The lines from the start of the data up to and including the one with "Task: Open the Actions menu" should be returned exactly, and nothing else.

===== INFORMATION SUPPLIED =====

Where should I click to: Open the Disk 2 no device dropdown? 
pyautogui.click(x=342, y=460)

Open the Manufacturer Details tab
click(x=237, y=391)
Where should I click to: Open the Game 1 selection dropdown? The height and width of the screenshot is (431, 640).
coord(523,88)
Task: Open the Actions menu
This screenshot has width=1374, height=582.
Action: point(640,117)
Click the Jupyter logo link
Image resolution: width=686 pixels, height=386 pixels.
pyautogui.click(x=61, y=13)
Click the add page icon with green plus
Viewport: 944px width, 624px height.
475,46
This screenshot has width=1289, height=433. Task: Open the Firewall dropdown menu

=====

> **RESPONSE TO THIS TASK**
Where should I click to: Open the Disk 2 no device dropdown? 
pyautogui.click(x=342, y=460)

Open the Manufacturer Details tab
click(x=237, y=391)
Where should I click to: Open the Game 1 selection dropdown? The height and width of the screenshot is (431, 640).
coord(523,88)
Task: Open the Actions menu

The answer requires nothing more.